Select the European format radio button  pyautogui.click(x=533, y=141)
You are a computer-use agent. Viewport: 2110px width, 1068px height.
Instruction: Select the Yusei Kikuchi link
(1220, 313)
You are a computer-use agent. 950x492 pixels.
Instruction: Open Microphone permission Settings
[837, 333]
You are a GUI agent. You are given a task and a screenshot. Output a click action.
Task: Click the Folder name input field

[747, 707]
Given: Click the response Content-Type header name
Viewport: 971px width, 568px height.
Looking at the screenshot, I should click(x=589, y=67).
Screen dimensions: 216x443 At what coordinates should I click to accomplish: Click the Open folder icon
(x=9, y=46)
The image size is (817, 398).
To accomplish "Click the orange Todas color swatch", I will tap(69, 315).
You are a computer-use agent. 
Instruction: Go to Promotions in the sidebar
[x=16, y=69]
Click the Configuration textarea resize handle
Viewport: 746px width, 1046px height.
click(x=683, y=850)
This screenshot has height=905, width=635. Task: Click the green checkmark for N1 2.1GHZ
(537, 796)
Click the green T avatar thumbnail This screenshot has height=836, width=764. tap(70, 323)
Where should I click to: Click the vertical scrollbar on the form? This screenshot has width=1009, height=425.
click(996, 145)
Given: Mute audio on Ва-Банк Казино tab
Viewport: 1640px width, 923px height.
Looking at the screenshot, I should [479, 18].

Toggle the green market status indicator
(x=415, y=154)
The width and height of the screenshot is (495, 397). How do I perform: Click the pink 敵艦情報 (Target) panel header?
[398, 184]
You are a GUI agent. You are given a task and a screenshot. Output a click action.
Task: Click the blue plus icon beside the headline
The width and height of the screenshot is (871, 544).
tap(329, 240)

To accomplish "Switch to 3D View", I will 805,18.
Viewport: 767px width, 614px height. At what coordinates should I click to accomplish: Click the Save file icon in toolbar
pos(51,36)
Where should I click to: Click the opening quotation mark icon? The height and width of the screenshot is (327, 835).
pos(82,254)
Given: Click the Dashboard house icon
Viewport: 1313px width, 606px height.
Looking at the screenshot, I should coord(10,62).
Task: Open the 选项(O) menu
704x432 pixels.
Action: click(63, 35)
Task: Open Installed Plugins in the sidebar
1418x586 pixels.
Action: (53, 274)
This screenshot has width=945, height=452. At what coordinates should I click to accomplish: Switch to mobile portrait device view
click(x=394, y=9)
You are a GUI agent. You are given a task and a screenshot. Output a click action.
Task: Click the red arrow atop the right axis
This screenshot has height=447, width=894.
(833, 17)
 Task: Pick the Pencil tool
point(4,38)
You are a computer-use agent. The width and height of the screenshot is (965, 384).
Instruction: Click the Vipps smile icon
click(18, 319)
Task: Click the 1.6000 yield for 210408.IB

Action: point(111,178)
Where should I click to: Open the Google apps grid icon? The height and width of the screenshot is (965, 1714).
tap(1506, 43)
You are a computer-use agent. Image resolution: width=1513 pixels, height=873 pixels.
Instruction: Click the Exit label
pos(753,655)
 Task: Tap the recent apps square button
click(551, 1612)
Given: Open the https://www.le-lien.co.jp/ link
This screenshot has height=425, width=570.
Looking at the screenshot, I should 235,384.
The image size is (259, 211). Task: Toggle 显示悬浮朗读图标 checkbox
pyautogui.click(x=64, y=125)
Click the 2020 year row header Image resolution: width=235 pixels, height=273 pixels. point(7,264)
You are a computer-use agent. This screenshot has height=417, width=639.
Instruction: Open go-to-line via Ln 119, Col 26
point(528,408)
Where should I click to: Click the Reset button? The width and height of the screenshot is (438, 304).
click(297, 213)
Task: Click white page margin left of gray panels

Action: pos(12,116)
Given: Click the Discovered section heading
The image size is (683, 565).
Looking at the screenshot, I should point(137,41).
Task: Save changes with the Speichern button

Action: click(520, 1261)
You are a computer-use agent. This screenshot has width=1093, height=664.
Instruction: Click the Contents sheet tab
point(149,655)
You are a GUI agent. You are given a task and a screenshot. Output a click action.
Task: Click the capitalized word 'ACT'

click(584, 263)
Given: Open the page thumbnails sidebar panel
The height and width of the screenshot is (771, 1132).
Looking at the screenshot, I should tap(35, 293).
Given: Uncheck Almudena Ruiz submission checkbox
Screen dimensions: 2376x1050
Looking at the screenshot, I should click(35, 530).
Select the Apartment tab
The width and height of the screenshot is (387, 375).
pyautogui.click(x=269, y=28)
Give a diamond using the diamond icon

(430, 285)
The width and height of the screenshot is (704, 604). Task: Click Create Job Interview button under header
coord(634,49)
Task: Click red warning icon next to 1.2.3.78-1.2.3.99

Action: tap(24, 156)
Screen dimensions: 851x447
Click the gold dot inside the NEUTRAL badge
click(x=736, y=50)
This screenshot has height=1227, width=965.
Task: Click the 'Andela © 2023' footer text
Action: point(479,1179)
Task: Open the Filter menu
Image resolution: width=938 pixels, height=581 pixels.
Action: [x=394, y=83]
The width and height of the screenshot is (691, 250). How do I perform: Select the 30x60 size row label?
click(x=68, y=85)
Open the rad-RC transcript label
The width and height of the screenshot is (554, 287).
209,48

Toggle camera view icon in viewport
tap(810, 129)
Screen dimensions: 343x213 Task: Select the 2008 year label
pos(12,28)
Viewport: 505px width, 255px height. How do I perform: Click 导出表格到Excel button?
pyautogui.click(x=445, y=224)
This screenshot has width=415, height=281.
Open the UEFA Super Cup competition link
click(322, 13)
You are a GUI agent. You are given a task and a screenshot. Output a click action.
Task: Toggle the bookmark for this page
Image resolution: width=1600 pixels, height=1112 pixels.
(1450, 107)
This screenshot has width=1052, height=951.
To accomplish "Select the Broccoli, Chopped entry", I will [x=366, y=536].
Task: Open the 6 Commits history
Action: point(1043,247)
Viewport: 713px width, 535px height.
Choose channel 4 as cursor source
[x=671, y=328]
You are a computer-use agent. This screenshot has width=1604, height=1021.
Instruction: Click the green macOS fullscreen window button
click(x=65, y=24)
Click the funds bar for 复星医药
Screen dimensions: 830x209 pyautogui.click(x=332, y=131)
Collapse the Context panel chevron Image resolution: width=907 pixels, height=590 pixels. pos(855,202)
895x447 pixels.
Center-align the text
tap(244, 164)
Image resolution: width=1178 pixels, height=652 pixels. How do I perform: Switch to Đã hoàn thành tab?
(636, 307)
____________________
Revise the material above by replacing "computer-use agent" with "desktop automation agent" everywhere it occurs, keeping every other line and character unchanged.

Select the European format radio button  pyautogui.click(x=533, y=141)
You are a desktop automation agent. Viewport: 2110px width, 1068px height.
Instruction: Select the Yusei Kikuchi link
(1220, 313)
You are a desktop automation agent. 950x492 pixels.
Instruction: Open Microphone permission Settings
[837, 333]
You are a GUI agent. You are given a task and a screenshot. Output a click action.
Task: Click the Folder name input field

[747, 707]
Given: Click the response Content-Type header name
Viewport: 971px width, 568px height.
Looking at the screenshot, I should click(x=589, y=67).
Screen dimensions: 216x443 At what coordinates should I click to accomplish: Click the Open folder icon
(x=9, y=46)
The image size is (817, 398).
To accomplish "Click the orange Todas color swatch", I will tap(69, 315).
You are a desktop automation agent. 
Instruction: Go to Promotions in the sidebar
[x=16, y=69]
Click the Configuration textarea resize handle
Viewport: 746px width, 1046px height.
click(x=683, y=850)
This screenshot has height=905, width=635. Task: Click the green checkmark for N1 2.1GHZ
(537, 796)
Click the green T avatar thumbnail This screenshot has height=836, width=764. tap(70, 323)
Where should I click to: Click the vertical scrollbar on the form? This screenshot has width=1009, height=425.
click(996, 145)
Given: Mute audio on Ва-Банк Казино tab
Viewport: 1640px width, 923px height.
Looking at the screenshot, I should [479, 18].

Toggle the green market status indicator
(x=415, y=154)
The width and height of the screenshot is (495, 397). How do I perform: Click the pink 敵艦情報 (Target) panel header?
[398, 184]
You are a GUI agent. You are given a task and a screenshot. Output a click action.
Task: Click the blue plus icon beside the headline
The width and height of the screenshot is (871, 544).
tap(329, 240)

To accomplish "Switch to 3D View", I will 805,18.
Viewport: 767px width, 614px height. At what coordinates should I click to accomplish: Click the Save file icon in toolbar
pos(51,36)
Where should I click to: Click the opening quotation mark icon? The height and width of the screenshot is (327, 835).
pos(82,254)
Given: Click the Dashboard house icon
Viewport: 1313px width, 606px height.
Looking at the screenshot, I should coord(10,62).
Task: Open the 选项(O) menu
704x432 pixels.
Action: click(63, 35)
Task: Open Installed Plugins in the sidebar
1418x586 pixels.
Action: (53, 274)
This screenshot has width=945, height=452. At what coordinates should I click to accomplish: Switch to mobile portrait device view
click(x=394, y=9)
You are a GUI agent. You are given a task and a screenshot. Output a click action.
Task: Click the red arrow atop the right axis
This screenshot has height=447, width=894.
(833, 17)
 Task: Pick the Pencil tool
point(4,38)
You are a desktop automation agent. The width and height of the screenshot is (965, 384).
Instruction: Click the Vipps smile icon
click(18, 319)
Task: Click the 1.6000 yield for 210408.IB

Action: point(111,178)
Where should I click to: Open the Google apps grid icon? The height and width of the screenshot is (965, 1714).
tap(1506, 43)
You are a desktop automation agent. Image resolution: width=1513 pixels, height=873 pixels.
Instruction: Click the Exit label
pos(753,655)
 Task: Tap the recent apps square button
click(551, 1612)
Given: Open the https://www.le-lien.co.jp/ link
This screenshot has height=425, width=570.
Looking at the screenshot, I should 235,384.
The image size is (259, 211). Task: Toggle 显示悬浮朗读图标 checkbox
pyautogui.click(x=64, y=125)
Click the 2020 year row header Image resolution: width=235 pixels, height=273 pixels. point(7,264)
You are a desktop automation agent. This screenshot has height=417, width=639.
Instruction: Open go-to-line via Ln 119, Col 26
point(528,408)
Where should I click to: Click the Reset button? The width and height of the screenshot is (438, 304).
click(297, 213)
Task: Click white page margin left of gray panels

Action: pos(12,116)
Given: Click the Discovered section heading
The image size is (683, 565).
Looking at the screenshot, I should point(137,41).
Task: Save changes with the Speichern button

Action: click(520, 1261)
You are a desktop automation agent. This screenshot has width=1093, height=664.
Instruction: Click the Contents sheet tab
point(149,655)
You are a GUI agent. You are given a task and a screenshot. Output a click action.
Task: Click the capitalized word 'ACT'

click(584, 263)
Given: Open the page thumbnails sidebar panel
The height and width of the screenshot is (771, 1132).
Looking at the screenshot, I should tap(35, 293).
Given: Uncheck Almudena Ruiz submission checkbox
Screen dimensions: 2376x1050
Looking at the screenshot, I should click(35, 530).
Select the Apartment tab
The width and height of the screenshot is (387, 375).
pyautogui.click(x=269, y=28)
Give a diamond using the diamond icon

(430, 285)
The width and height of the screenshot is (704, 604). Task: Click Create Job Interview button under header
coord(634,49)
Task: Click red warning icon next to 1.2.3.78-1.2.3.99

Action: tap(24, 156)
Screen dimensions: 851x447
Click the gold dot inside the NEUTRAL badge
click(x=736, y=50)
This screenshot has height=1227, width=965.
Task: Click the 'Andela © 2023' footer text
Action: point(479,1179)
Task: Open the Filter menu
Image resolution: width=938 pixels, height=581 pixels.
Action: [x=394, y=83]
The width and height of the screenshot is (691, 250). How do I perform: Select the 30x60 size row label?
click(x=68, y=85)
Open the rad-RC transcript label
The width and height of the screenshot is (554, 287).
209,48

Toggle camera view icon in viewport
tap(810, 129)
Screen dimensions: 343x213 Task: Select the 2008 year label
pos(12,28)
Viewport: 505px width, 255px height. How do I perform: Click 导出表格到Excel button?
pyautogui.click(x=445, y=224)
This screenshot has width=415, height=281.
Open the UEFA Super Cup competition link
click(322, 13)
You are a GUI agent. You are given a task and a screenshot. Output a click action.
Task: Toggle the bookmark for this page
Image resolution: width=1600 pixels, height=1112 pixels.
(1450, 107)
This screenshot has width=1052, height=951.
To accomplish "Select the Broccoli, Chopped entry", I will [x=366, y=536].
Task: Open the 6 Commits history
Action: point(1043,247)
Viewport: 713px width, 535px height.
Choose channel 4 as cursor source
[x=671, y=328]
You are a desktop automation agent. This screenshot has width=1604, height=1021.
Instruction: Click the green macOS fullscreen window button
click(x=65, y=24)
Click the funds bar for 复星医药
Screen dimensions: 830x209 pyautogui.click(x=332, y=131)
Collapse the Context panel chevron Image resolution: width=907 pixels, height=590 pixels. pos(855,202)
895x447 pixels.
Center-align the text
tap(244, 164)
Image resolution: width=1178 pixels, height=652 pixels. How do I perform: Switch to Đã hoàn thành tab?
(636, 307)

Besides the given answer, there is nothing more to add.